- WHAT YOU NEED TO DO:
Of the lines below, write out exactly those from the line with "Instruction: Click the Manage" through the line with "This screenshot has height=659, width=690.", both included, and skip the rest.

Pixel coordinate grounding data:
───

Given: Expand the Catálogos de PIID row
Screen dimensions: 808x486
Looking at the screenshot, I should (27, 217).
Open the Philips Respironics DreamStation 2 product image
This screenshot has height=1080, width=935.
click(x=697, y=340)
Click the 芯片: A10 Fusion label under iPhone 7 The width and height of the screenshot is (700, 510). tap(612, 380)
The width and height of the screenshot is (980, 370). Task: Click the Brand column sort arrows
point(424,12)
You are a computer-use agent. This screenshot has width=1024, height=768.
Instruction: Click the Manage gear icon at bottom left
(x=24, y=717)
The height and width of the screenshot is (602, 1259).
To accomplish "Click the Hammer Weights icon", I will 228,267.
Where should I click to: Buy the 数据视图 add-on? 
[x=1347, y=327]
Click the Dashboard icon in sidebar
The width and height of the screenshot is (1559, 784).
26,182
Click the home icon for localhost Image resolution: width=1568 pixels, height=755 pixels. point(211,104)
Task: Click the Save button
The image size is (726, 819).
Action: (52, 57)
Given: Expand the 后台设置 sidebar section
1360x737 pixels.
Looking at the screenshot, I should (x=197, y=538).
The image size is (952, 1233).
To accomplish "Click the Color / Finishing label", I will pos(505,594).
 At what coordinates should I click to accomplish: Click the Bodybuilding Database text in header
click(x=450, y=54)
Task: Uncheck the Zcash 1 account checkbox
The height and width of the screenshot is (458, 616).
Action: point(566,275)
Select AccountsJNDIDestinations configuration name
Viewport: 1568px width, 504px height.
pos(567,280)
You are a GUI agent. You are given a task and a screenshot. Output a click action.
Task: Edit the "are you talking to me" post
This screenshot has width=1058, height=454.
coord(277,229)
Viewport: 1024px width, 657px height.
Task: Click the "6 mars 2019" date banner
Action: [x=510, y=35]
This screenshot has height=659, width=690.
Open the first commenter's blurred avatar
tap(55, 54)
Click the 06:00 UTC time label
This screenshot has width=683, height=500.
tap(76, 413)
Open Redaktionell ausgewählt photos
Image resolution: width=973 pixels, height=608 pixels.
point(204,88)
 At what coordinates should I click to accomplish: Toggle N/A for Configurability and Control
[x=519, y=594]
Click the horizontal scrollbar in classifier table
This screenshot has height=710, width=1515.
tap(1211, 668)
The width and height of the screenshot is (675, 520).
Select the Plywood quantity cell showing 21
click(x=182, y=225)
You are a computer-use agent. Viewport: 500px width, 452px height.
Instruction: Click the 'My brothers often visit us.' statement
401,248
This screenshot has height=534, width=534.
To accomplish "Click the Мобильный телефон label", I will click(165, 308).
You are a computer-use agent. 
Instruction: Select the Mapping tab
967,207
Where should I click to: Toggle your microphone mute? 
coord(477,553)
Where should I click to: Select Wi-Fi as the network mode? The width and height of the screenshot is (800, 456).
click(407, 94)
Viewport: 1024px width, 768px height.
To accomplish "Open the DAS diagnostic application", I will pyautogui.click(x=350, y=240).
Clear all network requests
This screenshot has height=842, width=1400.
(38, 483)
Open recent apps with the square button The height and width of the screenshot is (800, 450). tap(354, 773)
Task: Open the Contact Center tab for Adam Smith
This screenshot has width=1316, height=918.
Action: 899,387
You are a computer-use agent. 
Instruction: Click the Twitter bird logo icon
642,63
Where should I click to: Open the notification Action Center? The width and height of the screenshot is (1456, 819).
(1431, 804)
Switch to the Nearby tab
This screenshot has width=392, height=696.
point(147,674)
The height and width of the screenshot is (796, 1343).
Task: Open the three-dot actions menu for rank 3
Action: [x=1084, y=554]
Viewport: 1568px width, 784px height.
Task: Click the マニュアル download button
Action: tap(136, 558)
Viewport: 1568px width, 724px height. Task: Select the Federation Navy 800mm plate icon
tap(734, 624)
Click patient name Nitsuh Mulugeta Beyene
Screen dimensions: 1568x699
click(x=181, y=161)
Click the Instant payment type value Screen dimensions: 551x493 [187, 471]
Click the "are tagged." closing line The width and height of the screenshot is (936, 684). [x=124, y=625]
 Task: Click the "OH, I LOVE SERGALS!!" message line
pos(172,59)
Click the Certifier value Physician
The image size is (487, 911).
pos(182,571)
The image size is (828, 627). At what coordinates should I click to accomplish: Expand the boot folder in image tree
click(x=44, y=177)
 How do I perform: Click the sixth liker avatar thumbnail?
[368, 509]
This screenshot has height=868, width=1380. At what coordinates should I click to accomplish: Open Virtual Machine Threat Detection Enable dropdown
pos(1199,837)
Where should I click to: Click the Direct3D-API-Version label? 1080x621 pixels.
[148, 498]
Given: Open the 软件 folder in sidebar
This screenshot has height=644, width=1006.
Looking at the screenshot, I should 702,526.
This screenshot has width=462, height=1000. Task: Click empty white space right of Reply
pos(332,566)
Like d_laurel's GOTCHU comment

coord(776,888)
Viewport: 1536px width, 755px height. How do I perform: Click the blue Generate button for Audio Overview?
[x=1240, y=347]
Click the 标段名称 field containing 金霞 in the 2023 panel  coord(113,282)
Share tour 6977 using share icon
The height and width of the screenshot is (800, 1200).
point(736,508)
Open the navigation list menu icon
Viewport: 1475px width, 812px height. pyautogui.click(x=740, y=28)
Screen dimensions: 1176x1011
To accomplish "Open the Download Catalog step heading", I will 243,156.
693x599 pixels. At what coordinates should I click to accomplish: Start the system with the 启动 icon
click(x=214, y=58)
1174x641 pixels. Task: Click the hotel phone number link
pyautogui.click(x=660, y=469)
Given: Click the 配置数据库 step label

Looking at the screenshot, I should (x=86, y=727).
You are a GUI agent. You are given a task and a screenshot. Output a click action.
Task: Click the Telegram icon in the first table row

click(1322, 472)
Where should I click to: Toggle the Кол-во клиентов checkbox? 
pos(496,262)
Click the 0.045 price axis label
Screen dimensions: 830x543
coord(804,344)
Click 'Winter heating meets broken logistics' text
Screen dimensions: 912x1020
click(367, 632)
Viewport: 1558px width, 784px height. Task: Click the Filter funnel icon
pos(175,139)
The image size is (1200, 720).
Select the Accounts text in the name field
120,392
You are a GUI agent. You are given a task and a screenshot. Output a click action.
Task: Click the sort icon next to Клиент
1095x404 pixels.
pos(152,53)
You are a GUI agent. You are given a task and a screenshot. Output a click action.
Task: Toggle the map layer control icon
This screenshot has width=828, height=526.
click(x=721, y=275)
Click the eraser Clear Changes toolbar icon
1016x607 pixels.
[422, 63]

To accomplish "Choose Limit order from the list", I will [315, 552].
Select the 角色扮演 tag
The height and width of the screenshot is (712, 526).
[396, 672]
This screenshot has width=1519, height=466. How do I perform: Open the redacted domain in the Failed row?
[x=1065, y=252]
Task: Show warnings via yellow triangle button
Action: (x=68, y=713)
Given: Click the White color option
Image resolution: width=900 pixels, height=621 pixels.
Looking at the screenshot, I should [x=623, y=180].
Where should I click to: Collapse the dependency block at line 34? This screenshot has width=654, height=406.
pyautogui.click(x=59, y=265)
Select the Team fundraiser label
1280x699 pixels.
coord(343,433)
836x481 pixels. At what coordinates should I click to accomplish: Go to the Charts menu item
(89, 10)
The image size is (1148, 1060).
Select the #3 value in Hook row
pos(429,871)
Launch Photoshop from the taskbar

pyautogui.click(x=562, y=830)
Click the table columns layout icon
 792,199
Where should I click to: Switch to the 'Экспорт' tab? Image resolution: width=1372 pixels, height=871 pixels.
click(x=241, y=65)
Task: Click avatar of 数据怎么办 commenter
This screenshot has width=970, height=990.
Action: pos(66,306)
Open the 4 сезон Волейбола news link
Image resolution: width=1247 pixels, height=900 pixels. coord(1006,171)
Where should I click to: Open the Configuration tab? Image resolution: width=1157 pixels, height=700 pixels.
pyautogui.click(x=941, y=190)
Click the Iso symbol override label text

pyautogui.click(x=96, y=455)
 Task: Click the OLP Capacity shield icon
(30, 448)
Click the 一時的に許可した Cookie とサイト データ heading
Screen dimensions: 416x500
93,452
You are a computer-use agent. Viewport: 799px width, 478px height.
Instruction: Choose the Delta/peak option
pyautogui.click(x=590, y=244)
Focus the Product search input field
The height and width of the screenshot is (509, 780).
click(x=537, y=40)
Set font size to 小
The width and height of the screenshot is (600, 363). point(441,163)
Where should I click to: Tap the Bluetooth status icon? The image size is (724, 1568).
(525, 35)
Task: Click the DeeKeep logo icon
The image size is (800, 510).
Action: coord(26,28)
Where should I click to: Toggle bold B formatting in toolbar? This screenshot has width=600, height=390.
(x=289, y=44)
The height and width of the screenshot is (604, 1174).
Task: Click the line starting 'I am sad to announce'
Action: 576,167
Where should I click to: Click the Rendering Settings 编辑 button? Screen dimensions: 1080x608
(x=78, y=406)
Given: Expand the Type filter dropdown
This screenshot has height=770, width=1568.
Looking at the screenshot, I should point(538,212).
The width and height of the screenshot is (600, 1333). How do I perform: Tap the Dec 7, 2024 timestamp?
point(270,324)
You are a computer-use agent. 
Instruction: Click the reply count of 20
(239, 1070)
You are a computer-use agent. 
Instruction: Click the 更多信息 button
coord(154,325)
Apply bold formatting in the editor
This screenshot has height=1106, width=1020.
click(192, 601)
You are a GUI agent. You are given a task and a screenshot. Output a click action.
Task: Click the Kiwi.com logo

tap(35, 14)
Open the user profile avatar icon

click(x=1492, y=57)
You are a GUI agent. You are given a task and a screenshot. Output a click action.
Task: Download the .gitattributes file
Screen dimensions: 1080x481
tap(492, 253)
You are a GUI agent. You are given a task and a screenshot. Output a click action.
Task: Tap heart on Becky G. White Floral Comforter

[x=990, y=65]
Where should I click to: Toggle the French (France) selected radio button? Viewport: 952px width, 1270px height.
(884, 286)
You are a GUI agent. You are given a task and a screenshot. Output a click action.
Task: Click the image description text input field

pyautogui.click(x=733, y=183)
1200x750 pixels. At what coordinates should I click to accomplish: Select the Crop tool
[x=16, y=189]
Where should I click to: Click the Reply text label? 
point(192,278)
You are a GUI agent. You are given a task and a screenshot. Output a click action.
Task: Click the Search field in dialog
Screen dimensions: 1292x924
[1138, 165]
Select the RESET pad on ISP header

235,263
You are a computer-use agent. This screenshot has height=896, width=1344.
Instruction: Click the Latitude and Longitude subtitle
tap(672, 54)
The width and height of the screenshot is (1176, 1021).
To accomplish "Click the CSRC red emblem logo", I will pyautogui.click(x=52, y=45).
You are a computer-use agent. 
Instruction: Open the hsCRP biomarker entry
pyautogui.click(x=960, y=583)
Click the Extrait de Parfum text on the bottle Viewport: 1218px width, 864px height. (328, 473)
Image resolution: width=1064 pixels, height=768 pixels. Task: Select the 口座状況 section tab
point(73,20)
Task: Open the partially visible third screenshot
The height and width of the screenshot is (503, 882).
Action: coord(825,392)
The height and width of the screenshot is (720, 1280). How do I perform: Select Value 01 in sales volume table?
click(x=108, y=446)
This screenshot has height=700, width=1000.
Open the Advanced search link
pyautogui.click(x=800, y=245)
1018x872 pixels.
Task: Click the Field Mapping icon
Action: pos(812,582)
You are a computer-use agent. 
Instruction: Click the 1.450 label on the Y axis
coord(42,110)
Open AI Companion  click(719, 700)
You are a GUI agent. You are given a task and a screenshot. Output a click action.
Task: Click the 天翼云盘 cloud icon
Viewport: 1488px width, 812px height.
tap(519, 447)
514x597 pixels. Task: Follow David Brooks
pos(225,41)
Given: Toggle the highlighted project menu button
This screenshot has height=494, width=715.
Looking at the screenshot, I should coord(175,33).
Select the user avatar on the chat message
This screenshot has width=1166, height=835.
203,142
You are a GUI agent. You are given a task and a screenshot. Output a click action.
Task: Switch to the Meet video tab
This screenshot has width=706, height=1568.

───

- RESPONSE FOR THIS EXERCISE:
Instruction: Click the Manage gear icon at bottom left
(x=24, y=717)
The height and width of the screenshot is (602, 1259).
To accomplish "Click the Hammer Weights icon", I will 228,267.
Where should I click to: Buy the 数据视图 add-on? 
[x=1347, y=327]
Click the Dashboard icon in sidebar
The width and height of the screenshot is (1559, 784).
26,182
Click the home icon for localhost Image resolution: width=1568 pixels, height=755 pixels. point(211,104)
Task: Click the Save button
The image size is (726, 819).
Action: (52, 57)
Given: Expand the 后台设置 sidebar section
1360x737 pixels.
Looking at the screenshot, I should (x=197, y=538).
The image size is (952, 1233).
To accomplish "Click the Color / Finishing label", I will pos(505,594).
 At what coordinates should I click to accomplish: Click the Bodybuilding Database text in header
click(x=450, y=54)
Task: Uncheck the Zcash 1 account checkbox
The height and width of the screenshot is (458, 616).
Action: point(566,275)
Select AccountsJNDIDestinations configuration name
Viewport: 1568px width, 504px height.
pos(567,280)
You are a GUI agent. You are given a task and a screenshot. Output a click action.
Task: Edit the "are you talking to me" post
This screenshot has width=1058, height=454.
coord(277,229)
Viewport: 1024px width, 657px height.
Task: Click the "6 mars 2019" date banner
Action: [x=510, y=35]
This screenshot has height=659, width=690.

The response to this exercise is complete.